The plot shows that most of the accidents occurred when visibility was high, which means that visibility is not a significant concern when it comes to accidents. This is obvious since low visibility is not the only factor.

Now let’s see the weather conditions during the accidents.

Number of accidents vs Weather_Condition

The plot depicts that the weather condition for most of the accidents was clear, followed by overcast and mostly cloudy. Overcast and mostly cloudy are reasonable factors for accidents unlike clear, which means that weather conditions also does not play an important role.

Let’s look at the Amenity feature. This feature indicates the presence of amenity in a nearby location.
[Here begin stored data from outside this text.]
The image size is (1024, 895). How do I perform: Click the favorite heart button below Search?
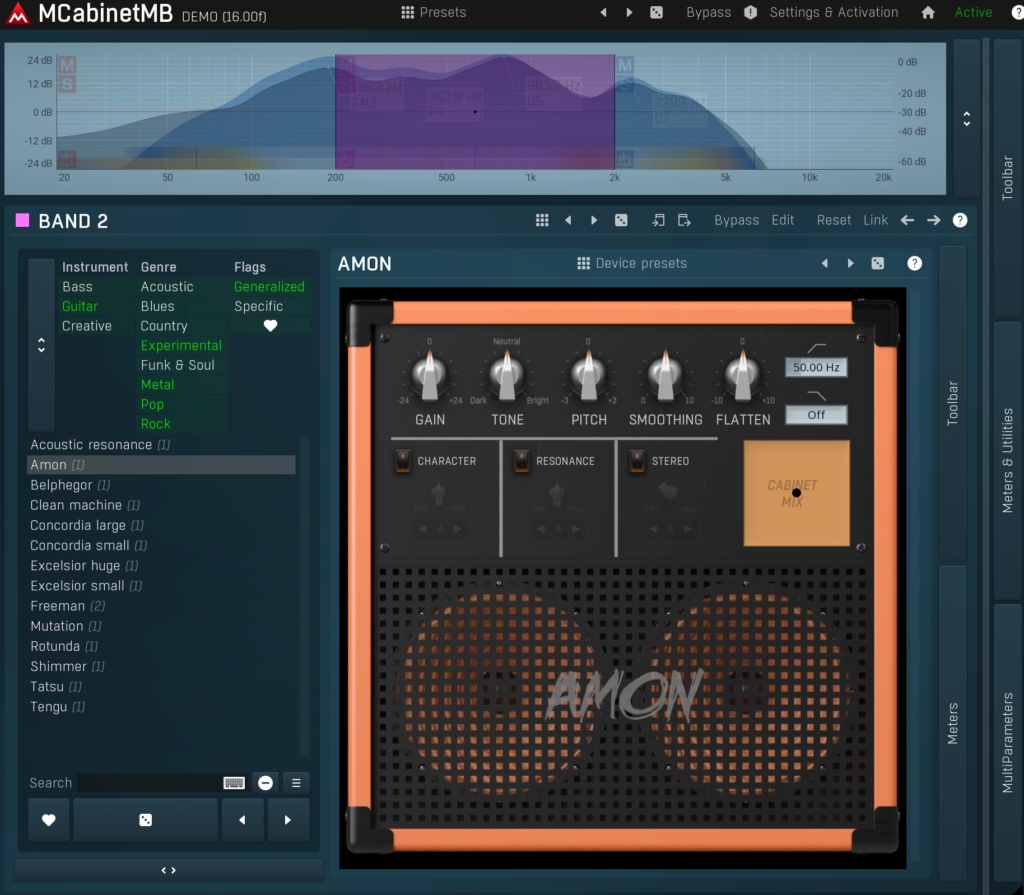[x=48, y=820]
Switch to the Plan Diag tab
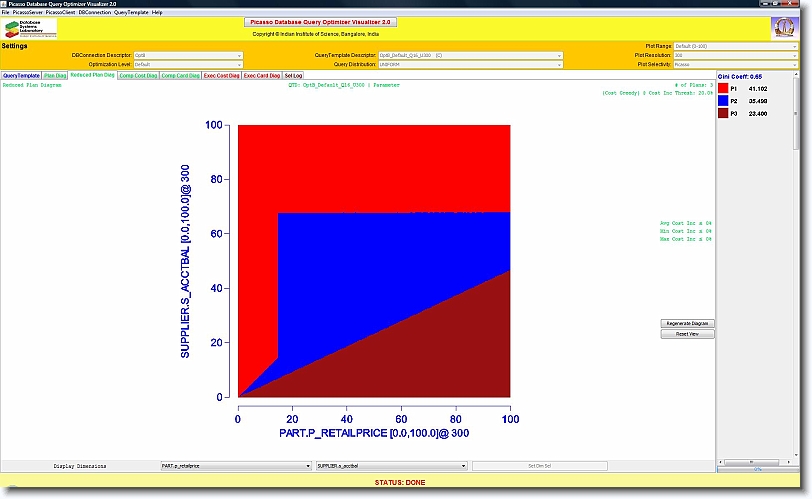812x499 pixels. pos(55,75)
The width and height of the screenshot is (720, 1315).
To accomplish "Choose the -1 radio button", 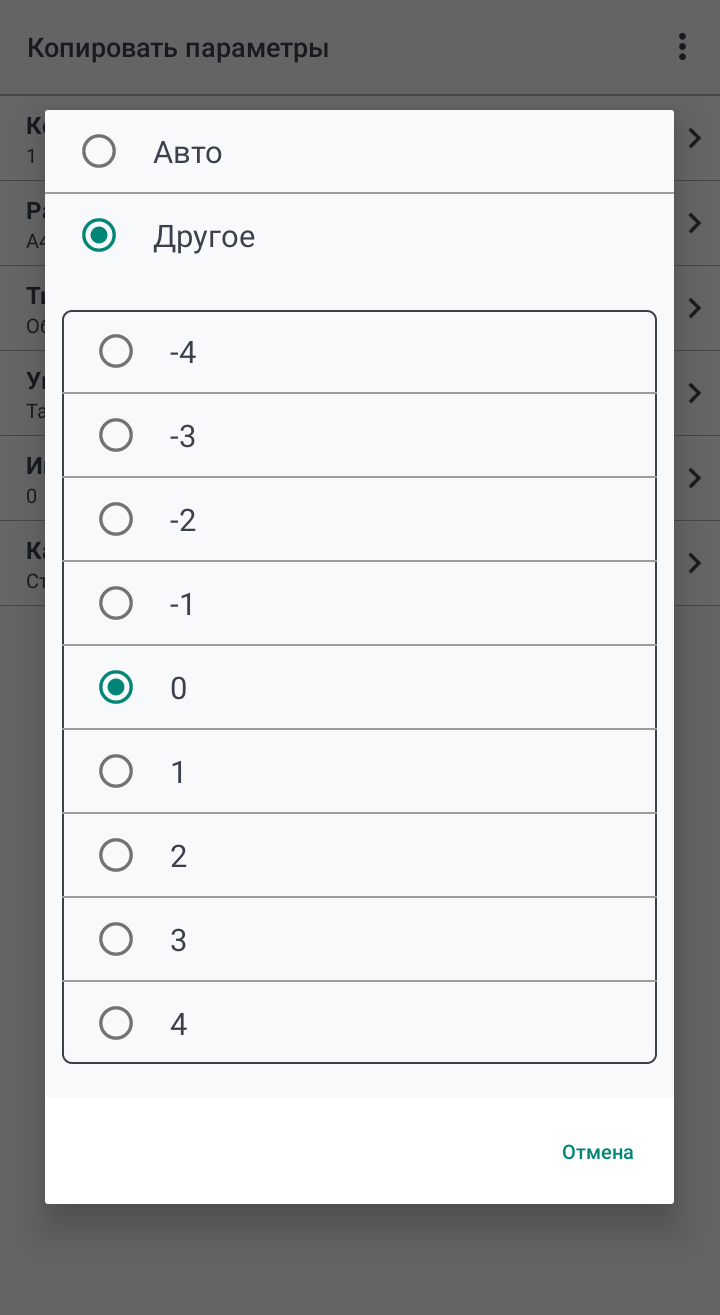I will (116, 604).
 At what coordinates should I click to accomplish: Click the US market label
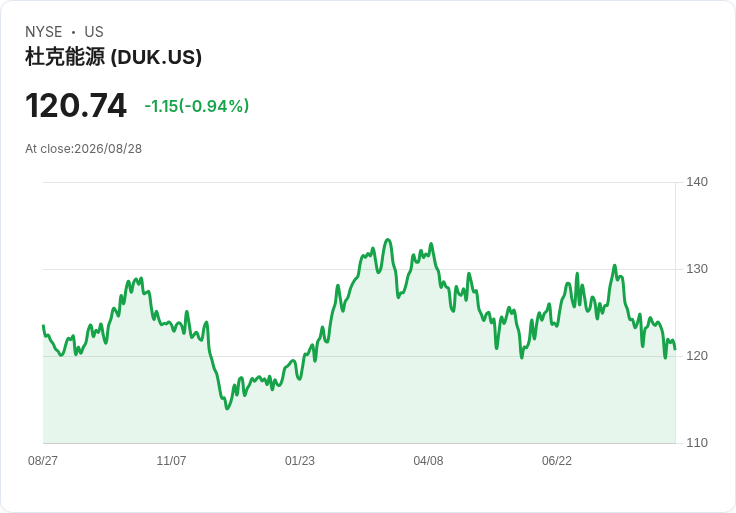pos(94,32)
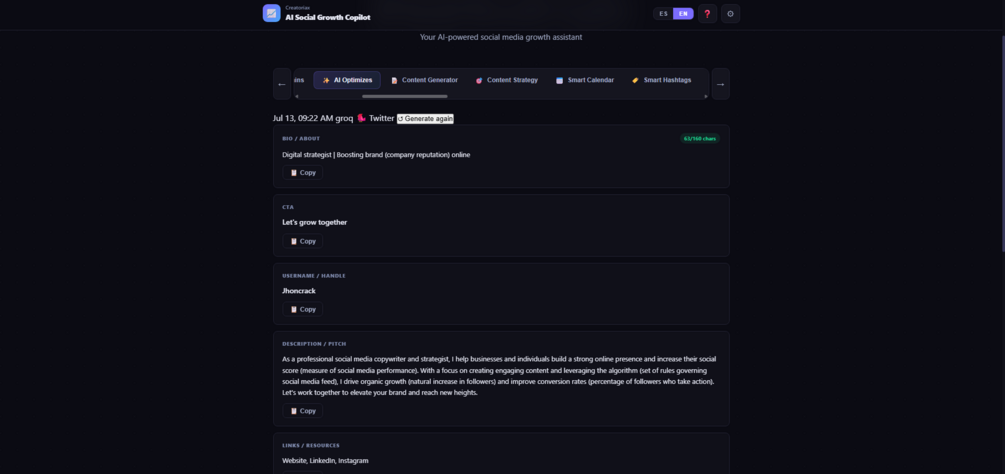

Number of accidents vs Amenity

We see that for almost all(98.84%) accidents, there was no amenity available, which is unfortunate.

Now let’s look at the bump feature. This feature indicates the presence of a speed bump or hump in a nearby location.

Number of accidents vs Bump

We see that 99.99% of the accidents were not due to a speed bump.

With this, we come to an end to this analysis.

Conclusion

The USA accidents dataset, taken from Kaggle, was analyzed, and results were discussed above.

We came to a lot of exciting things like we came to know which city or state witnessed the most number of accidents in the USA, we even plotted the results on a map and also considered the severity of an accident.

Hope you got to know something and enjoyed the article!!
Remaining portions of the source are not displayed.